É num filme de horror da Bryanston, cujo título aportuguesado andaria perto de A Chuva do Diabo, que John Travolta faz a sua primeira aparição nos écrans. Uma outra película, Coonskin, financiada pela Paramount e produzida por Al Ruddy, ficou com a fama de ter sido oferecida pela Paramount como prova de reconhecimento à Mafia pela sua colaboração em O Padrinho.
No princípio do ano de 1976, a Bryanston estava no topo da lista das empresas suspeitas de serem controladas pela Mafia. Na primavera desse mesmo ano, Louis Peraino, o  pai, Anthony, e o irmão, Joseph, são presos por transporte de material pornográfico.
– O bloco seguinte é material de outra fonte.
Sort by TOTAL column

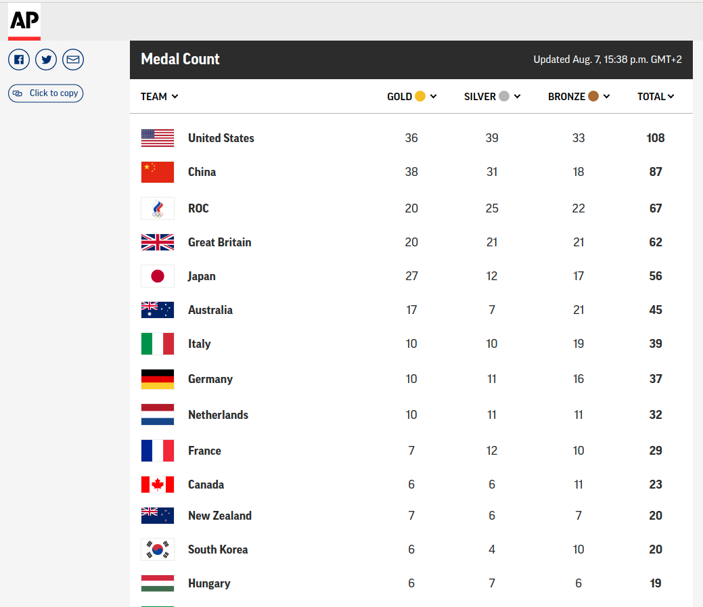tap(656, 96)
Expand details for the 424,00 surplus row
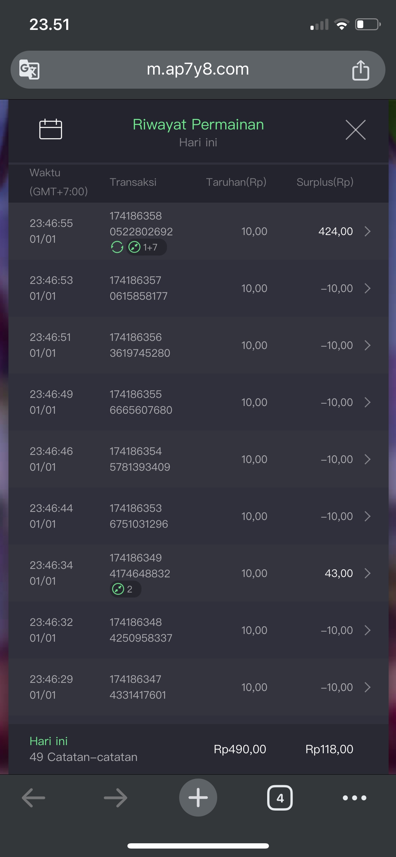The height and width of the screenshot is (857, 396). point(367,231)
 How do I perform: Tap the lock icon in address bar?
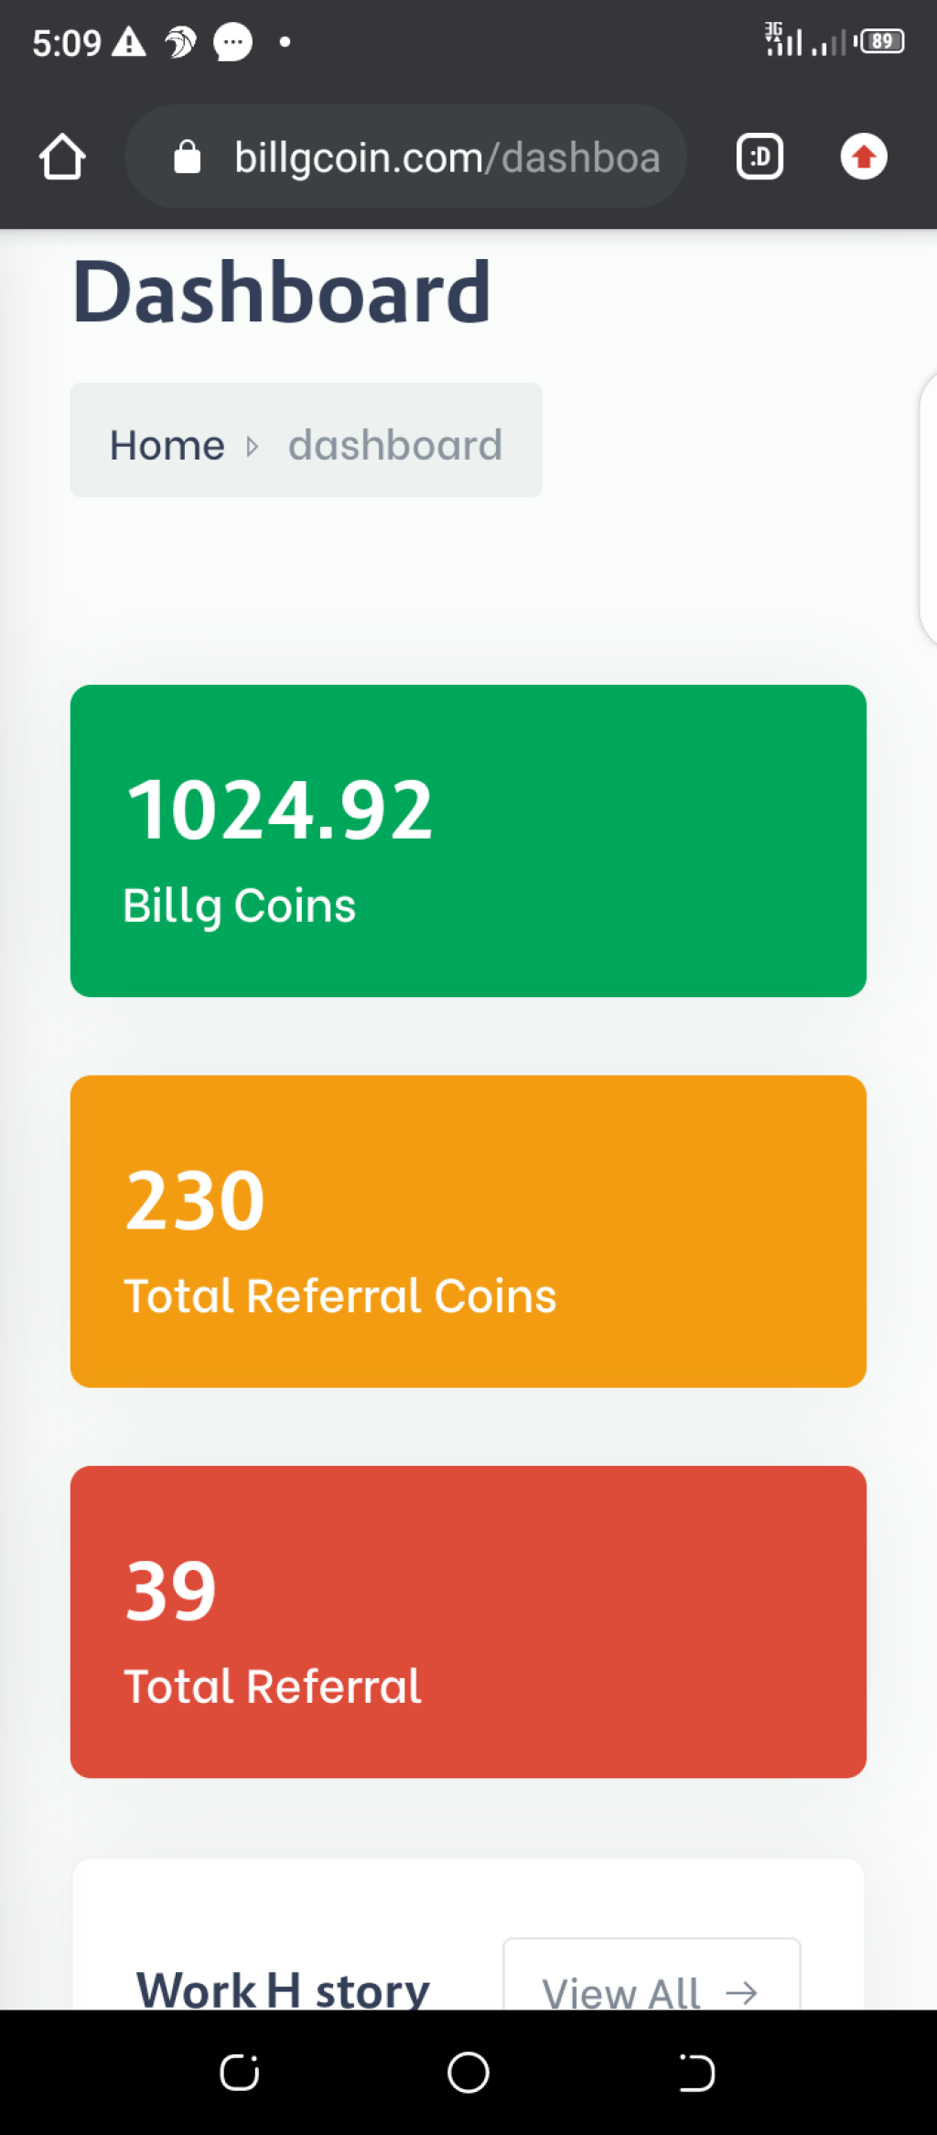(188, 157)
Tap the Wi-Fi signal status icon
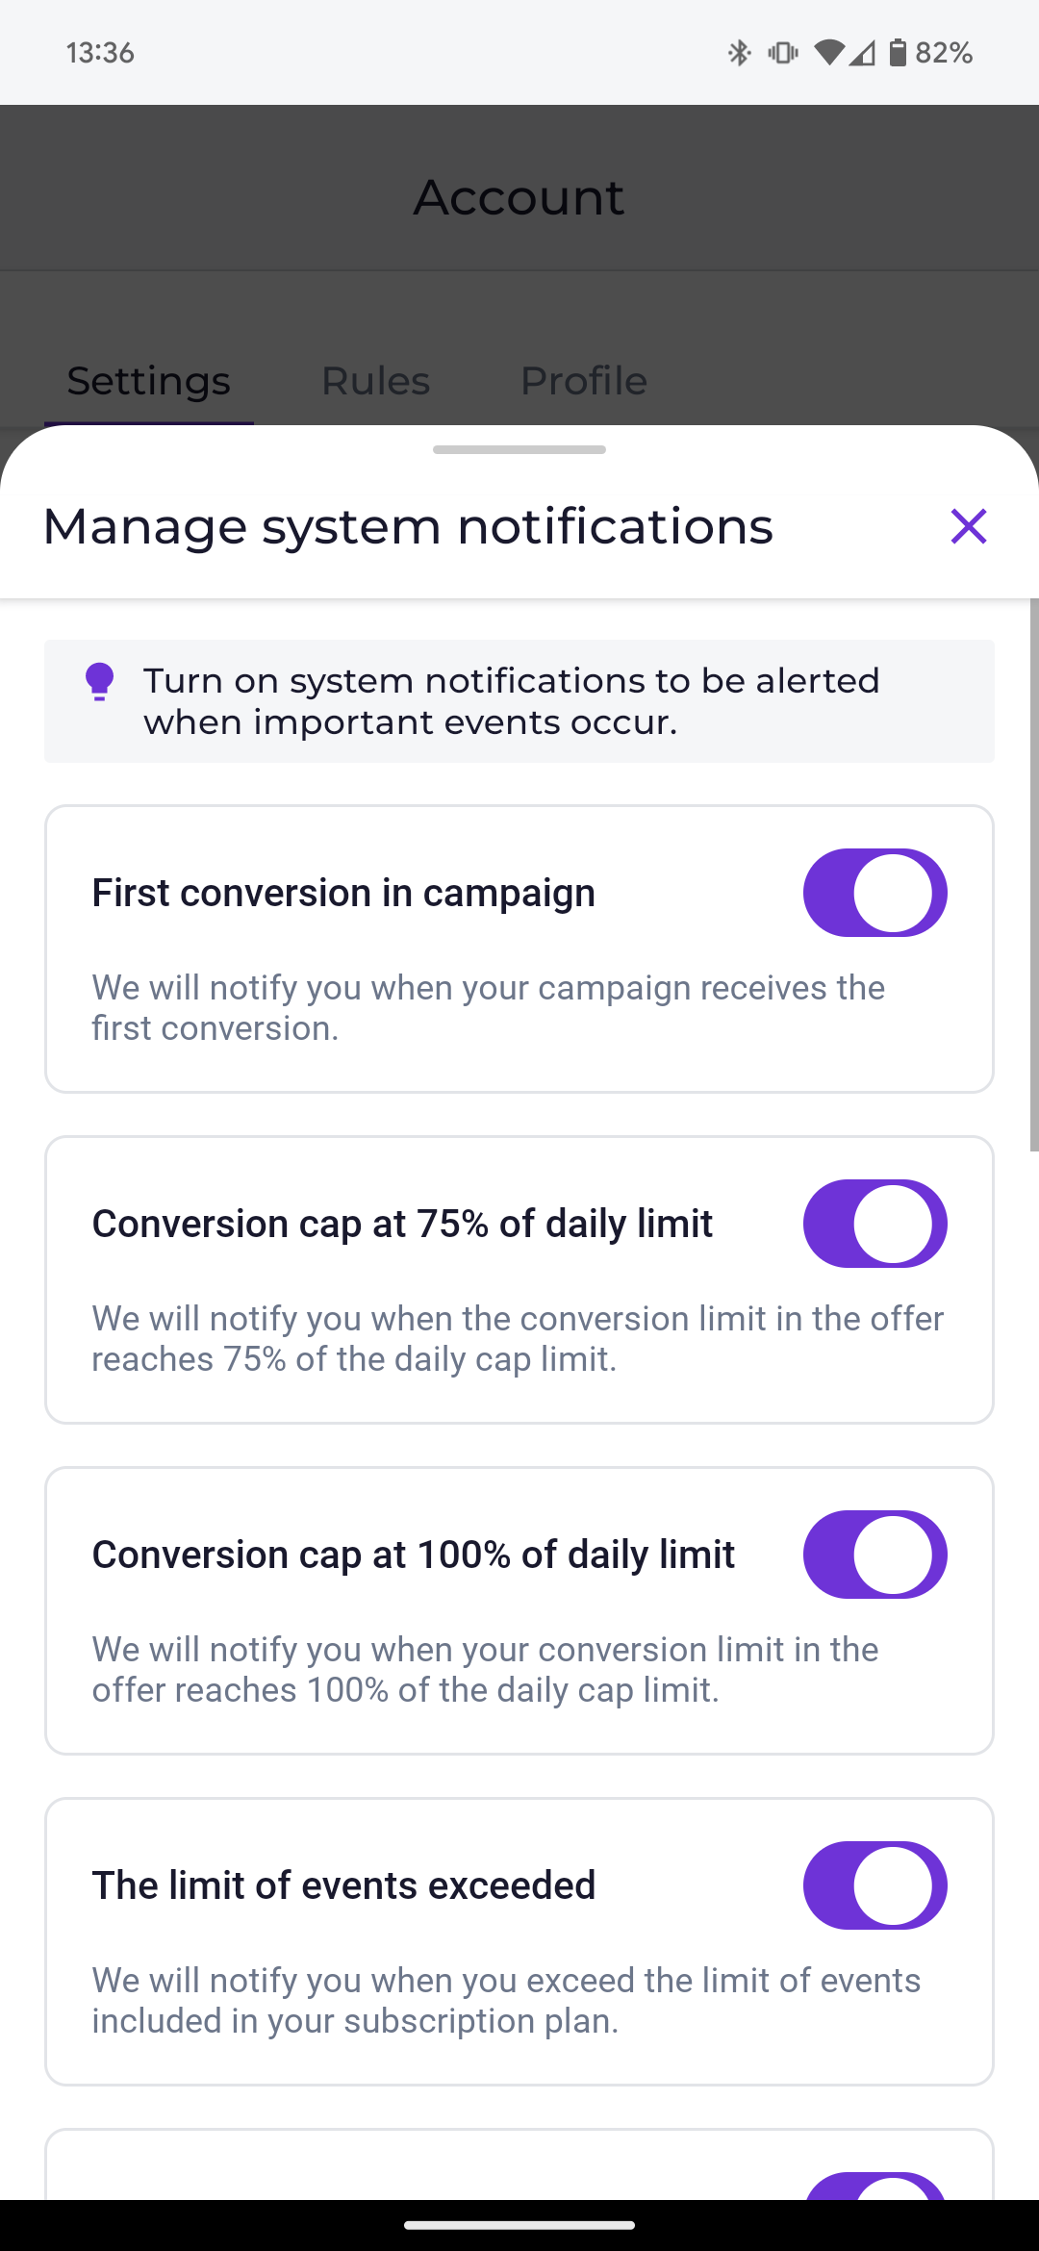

Anthony saiu sob caução e fugiu para a Europa. Louis e Joseph Peraino foram julgados e condenados. Um ano de prisão e multa.
Mas a sociedade Bryanston tão vertiginosamente como apareceu, desapareceu de Beverly Hills. Devia milhões a fornecedores e 750.000 dólares ao fisco. Não falando já dos actores e realizadores que nunca chegaram a ver a cor do dinheiro que julgaram ter ganho a trabalhar para a Bryanston.
Os Peraino saem  da enxovia, tencionam voltar ao cinema, mas são de novo presos em 1980 por distribuição ilegal de filmes e posse de material pirateado, coisas como A Guerra das Estrelas, Kramer Contra Kramer, O Padrinho  1 e 2. E então, o mafioso que nunca fizera mal a ninguém apanha uma talhada de seis anos e vem a morrer de cancro em 1999.
Mas a voga da pornografia vê entrar os anos 80 já muito falha do impacto inicial. Parecia ter deixado de interessar às faixas etárias e sociológicas que a havia consumido. As feministas tinham feito uma campanha feroz contra a pornografia acusando-a de ultraje à condição feminina – e eu até ousaria perguntar, porque não também a condição masculina?
As declarações de Linda Lovelace quanto às condições em que participara em Garganta Funda, como atrás referi, também contaram para o descrédito do porno. E outra circunstância de peso: a vulgarização da vídeo-cassette pornográfica, a roubar margem de lucro: da centena de dolares que custava a cassette pornográfica, passou aos 4 dólares, pouco menos. E a Mafia abandonou o negócio.
Por fim, enquanto machadada indirecta no ramo do porno, foi o aparecimento e a vulgarização da SIDA que aterrorizou seriamente a indústria.
O filme que viria seguidamente a competir com Garganta Funda no galarim das vendas e dos lucros tinha quase tudo a ver com a entidade que mais lucrara com a pornografia, a Mafia. E esse filme foi chamado  O Padrinho.  Já falámos dele que chegasse.